Exercise description =>
Copy the rows from the line with "The image size is (900, 675)." through the end of the rows, requests included, adding 87 to every coordinate in the answers.

Information shown =>

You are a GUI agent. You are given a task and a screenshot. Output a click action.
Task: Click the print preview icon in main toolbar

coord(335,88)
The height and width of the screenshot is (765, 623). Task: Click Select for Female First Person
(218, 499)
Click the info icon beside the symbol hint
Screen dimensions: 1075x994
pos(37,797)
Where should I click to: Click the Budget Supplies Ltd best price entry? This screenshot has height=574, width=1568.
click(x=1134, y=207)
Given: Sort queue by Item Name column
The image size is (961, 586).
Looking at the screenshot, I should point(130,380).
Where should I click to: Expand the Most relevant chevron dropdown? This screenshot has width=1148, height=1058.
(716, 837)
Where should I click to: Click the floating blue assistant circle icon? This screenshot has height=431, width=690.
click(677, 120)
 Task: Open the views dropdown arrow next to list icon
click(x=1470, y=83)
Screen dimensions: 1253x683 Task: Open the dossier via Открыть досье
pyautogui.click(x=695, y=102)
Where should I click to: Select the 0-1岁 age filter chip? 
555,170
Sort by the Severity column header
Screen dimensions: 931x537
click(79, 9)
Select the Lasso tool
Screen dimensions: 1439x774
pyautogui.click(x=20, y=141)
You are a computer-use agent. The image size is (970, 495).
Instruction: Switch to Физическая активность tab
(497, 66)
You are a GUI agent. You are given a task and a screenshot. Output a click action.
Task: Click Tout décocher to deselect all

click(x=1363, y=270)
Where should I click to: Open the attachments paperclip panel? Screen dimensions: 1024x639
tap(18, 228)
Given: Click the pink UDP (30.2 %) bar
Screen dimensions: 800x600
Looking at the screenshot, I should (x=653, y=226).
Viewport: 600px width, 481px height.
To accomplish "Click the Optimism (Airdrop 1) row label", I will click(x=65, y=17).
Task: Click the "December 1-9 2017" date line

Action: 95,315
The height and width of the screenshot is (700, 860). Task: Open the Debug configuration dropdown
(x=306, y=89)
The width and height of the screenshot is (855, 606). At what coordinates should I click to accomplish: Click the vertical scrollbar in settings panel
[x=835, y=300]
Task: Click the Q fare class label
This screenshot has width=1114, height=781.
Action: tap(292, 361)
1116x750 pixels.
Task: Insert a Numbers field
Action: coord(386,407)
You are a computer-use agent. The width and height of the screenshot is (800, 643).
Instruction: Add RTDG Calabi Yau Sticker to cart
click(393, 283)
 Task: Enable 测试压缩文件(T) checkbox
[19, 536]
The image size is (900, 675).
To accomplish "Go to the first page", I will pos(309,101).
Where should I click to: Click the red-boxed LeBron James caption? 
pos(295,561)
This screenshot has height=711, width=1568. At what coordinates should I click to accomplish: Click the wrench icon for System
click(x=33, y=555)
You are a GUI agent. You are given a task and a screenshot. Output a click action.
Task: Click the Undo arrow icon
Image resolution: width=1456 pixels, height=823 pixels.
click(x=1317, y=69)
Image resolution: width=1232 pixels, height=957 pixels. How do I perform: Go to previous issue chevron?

Response to the exercise =>
The image size is (900, 675).
To accomplish "Go to the first page", I will pos(396,188).
Where should I click to: Click the red-boxed LeBron James caption? 
pos(382,648)
This screenshot has height=711, width=1568. At what coordinates should I click to accomplish: Click the wrench icon for System
click(x=120, y=642)
You are a GUI agent. You are given a task and a screenshot. Output a click action.
Task: Click the Undo arrow icon
Image resolution: width=1456 pixels, height=823 pixels.
click(x=1404, y=156)
Image resolution: width=1232 pixels, height=957 pixels. How do I perform: Go to previous issue chevron?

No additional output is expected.